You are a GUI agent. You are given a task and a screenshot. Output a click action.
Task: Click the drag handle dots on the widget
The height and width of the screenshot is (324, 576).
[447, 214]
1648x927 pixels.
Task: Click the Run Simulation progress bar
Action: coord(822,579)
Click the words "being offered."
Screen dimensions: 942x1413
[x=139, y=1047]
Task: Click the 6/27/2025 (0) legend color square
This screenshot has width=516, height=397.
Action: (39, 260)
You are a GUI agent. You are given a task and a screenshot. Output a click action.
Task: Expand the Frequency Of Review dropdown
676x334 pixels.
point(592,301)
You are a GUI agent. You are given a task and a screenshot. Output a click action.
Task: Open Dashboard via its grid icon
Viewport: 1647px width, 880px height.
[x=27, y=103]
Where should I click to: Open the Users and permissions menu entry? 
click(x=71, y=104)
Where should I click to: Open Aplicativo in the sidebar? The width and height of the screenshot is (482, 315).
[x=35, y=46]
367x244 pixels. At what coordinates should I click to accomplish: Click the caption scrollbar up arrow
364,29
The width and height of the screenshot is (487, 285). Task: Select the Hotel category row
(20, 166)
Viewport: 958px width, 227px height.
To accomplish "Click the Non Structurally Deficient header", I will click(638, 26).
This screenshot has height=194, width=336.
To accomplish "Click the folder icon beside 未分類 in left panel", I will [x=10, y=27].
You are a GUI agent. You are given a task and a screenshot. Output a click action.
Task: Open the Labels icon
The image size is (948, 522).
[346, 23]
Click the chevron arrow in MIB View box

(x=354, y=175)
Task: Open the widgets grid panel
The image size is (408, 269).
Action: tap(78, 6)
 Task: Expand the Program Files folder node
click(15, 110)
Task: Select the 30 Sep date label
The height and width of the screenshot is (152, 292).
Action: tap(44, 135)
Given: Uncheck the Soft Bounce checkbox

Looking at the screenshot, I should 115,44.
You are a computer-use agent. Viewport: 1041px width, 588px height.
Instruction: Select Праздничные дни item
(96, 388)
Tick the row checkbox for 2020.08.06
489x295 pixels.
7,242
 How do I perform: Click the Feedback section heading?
*****
Given instruction: Replace every "Viewport" in the listing above with "Window" and write the listing out again, leaving everything else unchanged.

Worked answer:
You are a GUI agent. You are given a task and a screenshot. Output a click action.
Task: Click the drag handle dots on the widget
The height and width of the screenshot is (324, 576).
[447, 214]
1648x927 pixels.
Task: Click the Run Simulation progress bar
Action: coord(822,579)
Click the words "being offered."
Screen dimensions: 942x1413
[x=139, y=1047]
Task: Click the 6/27/2025 (0) legend color square
This screenshot has width=516, height=397.
Action: (39, 260)
You are a GUI agent. You are given a task and a screenshot. Output a click action.
Task: Expand the Frequency Of Review dropdown
676x334 pixels.
point(592,301)
You are a GUI agent. You are given a task and a screenshot. Output a click action.
Task: Open Dashboard via its grid icon
Window: 1647px width, 880px height.
[x=27, y=103]
Where should I click to: Open the Users and permissions menu entry? 
click(x=71, y=104)
Where should I click to: Open Aplicativo in the sidebar? The width and height of the screenshot is (482, 315).
[x=35, y=46]
367x244 pixels. At what coordinates should I click to accomplish: Click the caption scrollbar up arrow
364,29
The width and height of the screenshot is (487, 285). Task: Select the Hotel category row
(20, 166)
Window: 958px width, 227px height.
To accomplish "Click the Non Structurally Deficient header", I will click(638, 26).
This screenshot has height=194, width=336.
To accomplish "Click the folder icon beside 未分類 in left panel", I will [x=10, y=27].
You are a GUI agent. You are given a task and a screenshot. Output a click action.
Task: Open the Labels icon
The image size is (948, 522).
[346, 23]
Click the chevron arrow in MIB View box

(x=354, y=175)
Task: Open the widgets grid panel
The image size is (408, 269).
Action: tap(78, 6)
 Task: Expand the Program Files folder node
click(15, 110)
Task: Select the 30 Sep date label
The height and width of the screenshot is (152, 292).
Action: tap(44, 135)
Given: Uncheck the Soft Bounce checkbox

Looking at the screenshot, I should 115,44.
You are a computer-use agent. Window: 1041px width, 588px height.
Instruction: Select Праздничные дни item
(96, 388)
Tick the row checkbox for 2020.08.06
489x295 pixels.
7,242
 How do I perform: Click the Feedback section heading?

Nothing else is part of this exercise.